* What the exercise asks: Note every line in the entries that contains the string "Open", and copy it.

* Records:
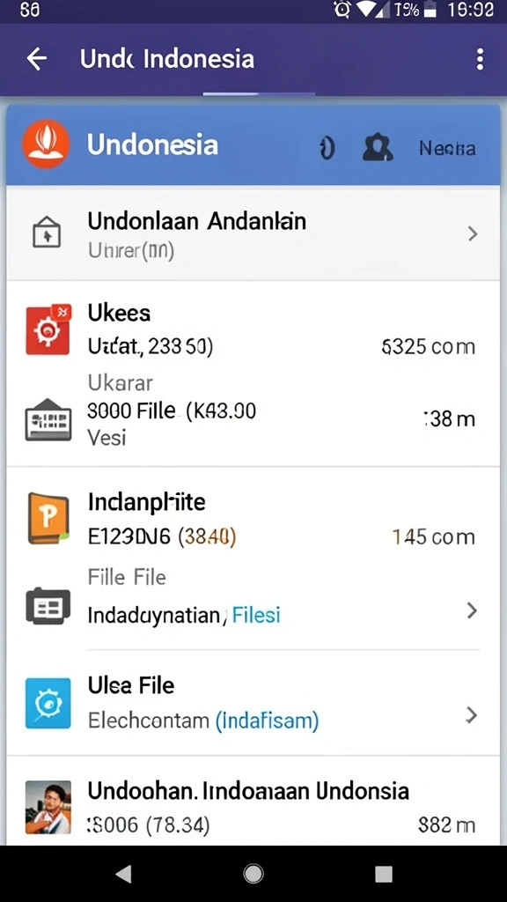Tap the keyboard-like icon next to 3000 File
Image resolution: width=507 pixels, height=902 pixels.
(x=48, y=420)
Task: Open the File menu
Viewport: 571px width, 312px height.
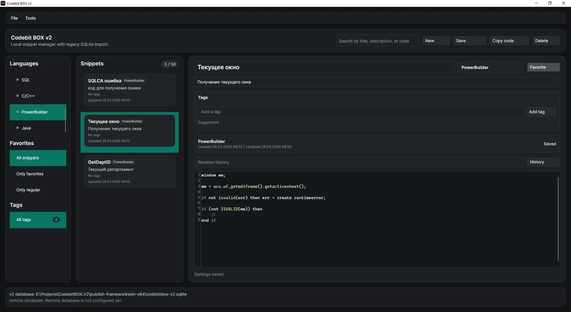Action: coord(14,18)
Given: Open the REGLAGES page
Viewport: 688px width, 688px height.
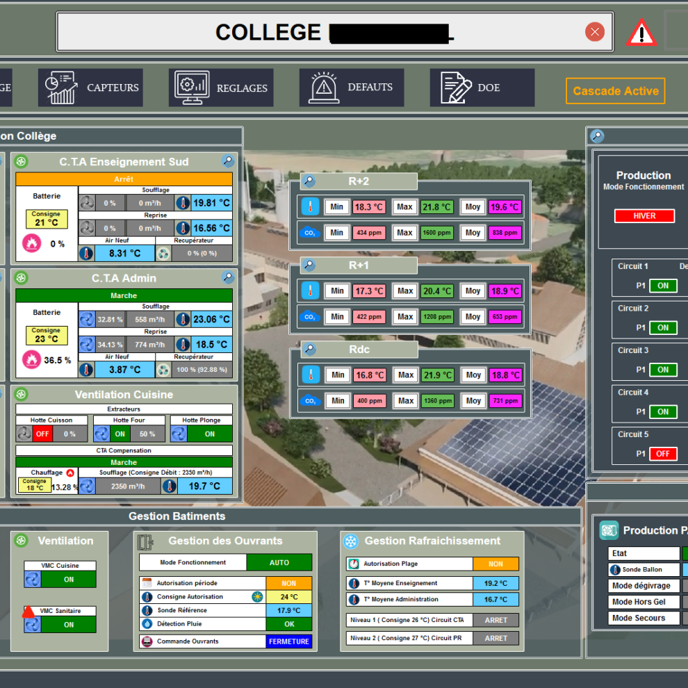Looking at the screenshot, I should pyautogui.click(x=220, y=87).
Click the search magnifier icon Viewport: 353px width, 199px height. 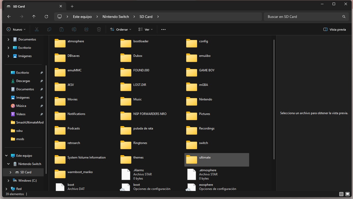coord(344,17)
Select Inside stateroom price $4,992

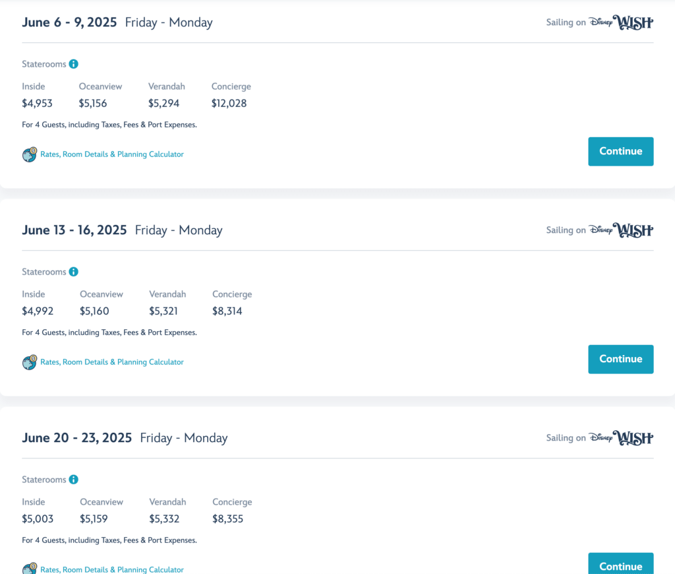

* Response box:
Task: Open the File menu
Given: Open the REGLAGES page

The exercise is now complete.